2015 BMW X6 xDrive50i First Drive
More of the Same for BMW’s SAC
It's quite easy to blame BMW for the proliferation of genre-defying vehicles we've seen lately. Over the past few years we've gotten the BMW 6 Series Gran Coupe (a four-door sedan), the BMW 5 Series Gran Turismo (a hatchback), and the BMW 2 Series Active Tourer (a compact minivan). But there's perhaps no segment-buster more infuriating to enthusiasts than the BMW X6 "Sport Activity Coupe." Never mind that AMC essentially built the same vehicle back in the '80s -- the X6 eschews the inherent practicality of the SUV's two-box design for a slopping roofline and sporty pretensions. But after driving the new 2015 BMW X6 outside of its Spartanburg factory, I'm not sure enthusiasts have much to get angry about.
Essentially a heavily refreshed version of the old model, the 2015 BMW X6 is designed to offer more of the same for the 250,000 buyers worldwide the model line has found over the past seven years.
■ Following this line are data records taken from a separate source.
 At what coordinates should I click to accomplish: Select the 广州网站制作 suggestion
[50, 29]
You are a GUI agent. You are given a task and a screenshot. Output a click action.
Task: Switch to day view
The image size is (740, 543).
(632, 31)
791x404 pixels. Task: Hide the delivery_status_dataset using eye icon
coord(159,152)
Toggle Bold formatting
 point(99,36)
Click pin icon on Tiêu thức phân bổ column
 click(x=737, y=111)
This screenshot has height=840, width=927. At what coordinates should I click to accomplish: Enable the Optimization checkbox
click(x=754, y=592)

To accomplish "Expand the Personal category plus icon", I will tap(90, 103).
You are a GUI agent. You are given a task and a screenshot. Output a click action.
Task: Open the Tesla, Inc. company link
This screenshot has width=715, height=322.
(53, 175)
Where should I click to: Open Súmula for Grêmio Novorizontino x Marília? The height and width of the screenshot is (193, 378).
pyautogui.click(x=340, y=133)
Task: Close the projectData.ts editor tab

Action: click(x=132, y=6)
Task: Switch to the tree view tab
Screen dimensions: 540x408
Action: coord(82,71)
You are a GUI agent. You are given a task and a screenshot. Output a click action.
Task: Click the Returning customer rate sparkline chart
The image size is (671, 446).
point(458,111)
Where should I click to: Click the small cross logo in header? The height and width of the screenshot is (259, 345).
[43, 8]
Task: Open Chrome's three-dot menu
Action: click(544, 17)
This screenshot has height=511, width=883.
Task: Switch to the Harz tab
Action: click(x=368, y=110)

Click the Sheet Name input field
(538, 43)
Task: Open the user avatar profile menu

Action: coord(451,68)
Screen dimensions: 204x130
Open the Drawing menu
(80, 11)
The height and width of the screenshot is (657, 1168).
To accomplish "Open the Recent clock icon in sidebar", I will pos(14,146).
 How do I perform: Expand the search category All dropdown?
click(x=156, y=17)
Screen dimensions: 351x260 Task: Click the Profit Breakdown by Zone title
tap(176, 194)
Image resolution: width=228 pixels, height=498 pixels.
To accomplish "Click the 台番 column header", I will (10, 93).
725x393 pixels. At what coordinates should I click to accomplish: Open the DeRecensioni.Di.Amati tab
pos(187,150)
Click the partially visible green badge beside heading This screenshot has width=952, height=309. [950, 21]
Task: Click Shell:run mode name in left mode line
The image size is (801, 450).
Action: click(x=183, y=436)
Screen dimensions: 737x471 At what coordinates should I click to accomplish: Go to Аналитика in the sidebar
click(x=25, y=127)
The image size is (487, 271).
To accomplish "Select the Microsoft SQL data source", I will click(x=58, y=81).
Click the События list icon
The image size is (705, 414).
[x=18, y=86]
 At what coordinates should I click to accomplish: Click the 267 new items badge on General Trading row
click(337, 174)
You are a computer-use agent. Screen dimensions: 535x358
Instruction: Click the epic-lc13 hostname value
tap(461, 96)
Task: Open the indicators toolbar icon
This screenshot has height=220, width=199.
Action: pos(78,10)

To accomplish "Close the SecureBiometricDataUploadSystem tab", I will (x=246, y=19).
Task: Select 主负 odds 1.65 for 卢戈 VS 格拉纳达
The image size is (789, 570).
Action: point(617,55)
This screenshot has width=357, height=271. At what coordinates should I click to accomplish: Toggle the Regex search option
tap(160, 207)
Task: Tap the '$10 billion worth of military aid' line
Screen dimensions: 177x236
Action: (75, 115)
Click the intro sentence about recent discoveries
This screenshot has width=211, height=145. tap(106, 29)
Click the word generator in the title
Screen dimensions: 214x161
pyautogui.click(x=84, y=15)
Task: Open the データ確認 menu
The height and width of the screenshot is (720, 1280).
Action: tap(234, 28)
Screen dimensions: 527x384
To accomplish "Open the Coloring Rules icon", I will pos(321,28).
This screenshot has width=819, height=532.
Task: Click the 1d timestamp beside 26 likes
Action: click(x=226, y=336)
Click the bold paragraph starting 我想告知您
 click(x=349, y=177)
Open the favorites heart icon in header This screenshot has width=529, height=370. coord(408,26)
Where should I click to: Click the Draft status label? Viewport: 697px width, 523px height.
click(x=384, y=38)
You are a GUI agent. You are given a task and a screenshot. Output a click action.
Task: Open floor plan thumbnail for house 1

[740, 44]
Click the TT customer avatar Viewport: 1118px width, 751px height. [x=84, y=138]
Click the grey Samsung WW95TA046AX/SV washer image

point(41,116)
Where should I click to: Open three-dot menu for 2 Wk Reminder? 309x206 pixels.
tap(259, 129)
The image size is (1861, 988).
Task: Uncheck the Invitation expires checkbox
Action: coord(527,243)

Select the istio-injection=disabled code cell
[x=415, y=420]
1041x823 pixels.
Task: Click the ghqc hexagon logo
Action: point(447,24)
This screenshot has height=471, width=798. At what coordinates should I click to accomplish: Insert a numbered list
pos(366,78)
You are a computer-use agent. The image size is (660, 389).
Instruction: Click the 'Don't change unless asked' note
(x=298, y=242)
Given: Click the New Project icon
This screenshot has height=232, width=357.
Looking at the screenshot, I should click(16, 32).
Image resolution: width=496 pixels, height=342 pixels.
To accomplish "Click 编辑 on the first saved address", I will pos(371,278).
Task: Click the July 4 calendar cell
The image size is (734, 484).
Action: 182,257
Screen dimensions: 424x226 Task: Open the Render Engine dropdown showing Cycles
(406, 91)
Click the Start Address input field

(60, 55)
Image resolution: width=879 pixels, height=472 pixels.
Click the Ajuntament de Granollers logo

Outside, the fastback SUV gets the latest evolution of BMW's design language, which somehow completes the impossible task of making the X6 more garish than before. The bigger and bolder new X-inspired nose helps make the new X6 more aerodynamic than before with its coefficient of drag dropping from 0.34 to 0.32 cd, thanks to BMW's Air Breather and Air Curtain technology, which help to route clean air down the sides of the X6 to make it easier for the big bruiser to cut through the air. Other visual changes include an extended rear greenhouse that gives the X6 a more dynamic look than before while giving the rear seats enough room for full-size adults, and a lower, more aggressive rear decklid.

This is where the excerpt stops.